Vegetables are also fundamental to keeping your weight at a healthy level because they’re nutrient-dense and high in fibre but low in kilojoules — as long as you don’t always serve them in a pool of butter or cheese sauce. Vegetables are also much cheaper than meat, especially if you buy what’s in season, and don’t forget that frozen veg can be a great economical yet nutritious option.

Eat a rainbow
As well as making sure that you get your recommended daily intake of vegetables, try to eat as wide a variety as you can. Just eating broccoli and carrots, for example, certainly isn’t bad for you, but you’ll be missing out on all the health benefits other vegetables provide. Plan to get several colours on your plate to make the most of the different nutrients available.

Getting more vegetables into your diet doesn’t mean you have to give up meat altogether, but choosing to have a few meat-free meals a week is a great way to increase your vegetable consumption. Here are a few simple swaps and adjustments you can make.


  • If you usually have bacon and eggs for breakfast on the weekend, try the infamous smashed avo on toast, or stick with eggs but replace the bacon with sides of spinach, mushrooms, and tomatoes.
  • Try a green smoothie. They can be surprisingly delicious, but can also be high-kilojoule if they’ve got a lot of fruit (rather than veggies) in them. In other words, think of a green smoothie as a meal in itself rather than a drink on the side.
  • Make a vegetable frittata with capsicum, onion, mushrooms, and spinach. For portability, you can also bake this in muffin tins — it makes a great lunch too, especially with a salad on the side.

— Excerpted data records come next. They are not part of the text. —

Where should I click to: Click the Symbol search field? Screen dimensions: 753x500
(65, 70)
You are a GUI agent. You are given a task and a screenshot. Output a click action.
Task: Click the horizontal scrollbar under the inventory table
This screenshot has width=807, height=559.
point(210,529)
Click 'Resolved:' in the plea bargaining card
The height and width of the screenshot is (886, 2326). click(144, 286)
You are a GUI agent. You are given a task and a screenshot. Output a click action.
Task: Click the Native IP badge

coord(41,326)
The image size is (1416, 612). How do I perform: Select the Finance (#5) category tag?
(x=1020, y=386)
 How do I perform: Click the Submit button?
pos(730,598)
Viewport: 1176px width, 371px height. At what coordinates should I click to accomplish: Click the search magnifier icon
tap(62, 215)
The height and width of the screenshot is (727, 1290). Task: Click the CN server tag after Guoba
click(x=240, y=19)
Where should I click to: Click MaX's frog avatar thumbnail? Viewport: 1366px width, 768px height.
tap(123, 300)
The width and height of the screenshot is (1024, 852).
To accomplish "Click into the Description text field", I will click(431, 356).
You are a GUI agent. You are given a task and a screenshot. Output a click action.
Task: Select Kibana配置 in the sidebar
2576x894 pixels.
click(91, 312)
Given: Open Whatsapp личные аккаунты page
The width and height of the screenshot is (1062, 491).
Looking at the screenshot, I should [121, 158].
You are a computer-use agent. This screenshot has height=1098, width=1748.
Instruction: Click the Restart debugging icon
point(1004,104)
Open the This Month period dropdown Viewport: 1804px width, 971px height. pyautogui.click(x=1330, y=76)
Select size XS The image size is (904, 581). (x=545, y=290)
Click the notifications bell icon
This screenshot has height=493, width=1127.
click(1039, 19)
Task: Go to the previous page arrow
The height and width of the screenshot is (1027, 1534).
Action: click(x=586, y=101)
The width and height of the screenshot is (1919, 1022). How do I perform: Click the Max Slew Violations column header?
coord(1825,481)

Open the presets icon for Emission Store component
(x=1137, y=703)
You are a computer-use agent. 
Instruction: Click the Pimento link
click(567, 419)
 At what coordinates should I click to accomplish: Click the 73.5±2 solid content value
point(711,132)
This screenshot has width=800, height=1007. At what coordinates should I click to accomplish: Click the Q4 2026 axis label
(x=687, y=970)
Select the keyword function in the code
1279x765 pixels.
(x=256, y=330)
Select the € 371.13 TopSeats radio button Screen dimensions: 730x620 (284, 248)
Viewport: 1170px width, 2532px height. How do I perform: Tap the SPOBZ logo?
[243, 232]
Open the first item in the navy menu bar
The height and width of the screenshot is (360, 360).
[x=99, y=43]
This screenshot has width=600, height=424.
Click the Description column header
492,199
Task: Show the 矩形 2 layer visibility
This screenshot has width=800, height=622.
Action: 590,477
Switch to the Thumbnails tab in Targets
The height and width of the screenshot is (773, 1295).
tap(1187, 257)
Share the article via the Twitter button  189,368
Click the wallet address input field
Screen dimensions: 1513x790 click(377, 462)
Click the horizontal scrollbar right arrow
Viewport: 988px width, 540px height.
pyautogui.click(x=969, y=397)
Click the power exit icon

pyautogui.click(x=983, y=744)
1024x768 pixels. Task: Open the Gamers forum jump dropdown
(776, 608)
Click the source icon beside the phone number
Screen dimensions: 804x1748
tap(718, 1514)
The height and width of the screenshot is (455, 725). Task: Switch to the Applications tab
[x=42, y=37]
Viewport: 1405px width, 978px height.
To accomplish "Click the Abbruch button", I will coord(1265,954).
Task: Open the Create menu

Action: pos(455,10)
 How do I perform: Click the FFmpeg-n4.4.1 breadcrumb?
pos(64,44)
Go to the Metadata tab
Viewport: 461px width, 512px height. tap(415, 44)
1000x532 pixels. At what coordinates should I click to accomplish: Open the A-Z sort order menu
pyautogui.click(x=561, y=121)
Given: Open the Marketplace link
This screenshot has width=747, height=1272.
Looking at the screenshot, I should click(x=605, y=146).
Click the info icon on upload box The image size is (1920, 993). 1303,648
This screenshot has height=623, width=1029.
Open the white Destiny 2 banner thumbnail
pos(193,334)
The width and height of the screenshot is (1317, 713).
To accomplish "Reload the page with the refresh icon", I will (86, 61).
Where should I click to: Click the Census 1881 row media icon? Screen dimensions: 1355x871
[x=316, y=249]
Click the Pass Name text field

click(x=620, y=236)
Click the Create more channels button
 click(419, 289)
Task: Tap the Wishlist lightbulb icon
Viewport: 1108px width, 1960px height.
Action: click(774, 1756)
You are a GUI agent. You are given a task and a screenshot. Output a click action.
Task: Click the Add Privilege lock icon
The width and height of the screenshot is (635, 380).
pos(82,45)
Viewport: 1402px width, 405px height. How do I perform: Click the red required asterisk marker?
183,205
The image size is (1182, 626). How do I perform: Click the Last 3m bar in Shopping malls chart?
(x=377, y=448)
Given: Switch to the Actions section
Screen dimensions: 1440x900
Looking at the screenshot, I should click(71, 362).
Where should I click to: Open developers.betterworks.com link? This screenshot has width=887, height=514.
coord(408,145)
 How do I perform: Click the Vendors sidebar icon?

  • If you’re a fan of the humble sandwich, it’s easy to ramp up your veg. Instead of just the predictable tomato and lettuce, think about delicious additions like roasted eggplant or zucchini, shredded carrot or cabbage, kimchi, sauerkraut, etc.
  • And then there’s the Instagram-friendly salad in a mason jar. You don’t really have to create a work of art, but starting with a delicious grain (freekeh, brown or black rice, quinoa, etc) and adding a rainbow of veg, a sprinkling of seeds or nuts, and a simple dressing (packed separately to add when you’re ready to eat) is tasty and healthy.
  • More likely to grab takeaway and eat at your desk? Go for a salad that’s heavy on the dark leafy greens and avoid super-rich dressings. Or choose a tofu and vegetable stir-fry instead of the red beef curry (and opt for brown rice rather than white, if it’s an option).


  • Remember the rainbow — go for at least three different coloured vegetables in your meal, even if you are eating meat as well.
  • Soup is super! Homemade veggie soup is an easy way to get a whole range of vegetables into your meal. Think hearty minestrone, zesty gazpacho, or a refreshing summer soup with peas, lettuce, and mint. Whether you like your soup hot or cold, smooth or chunky, there’s an infinite number of options. If your soup only has a couple of different coloured vegetables in it, think about serving it with a salad to round out your rainbow.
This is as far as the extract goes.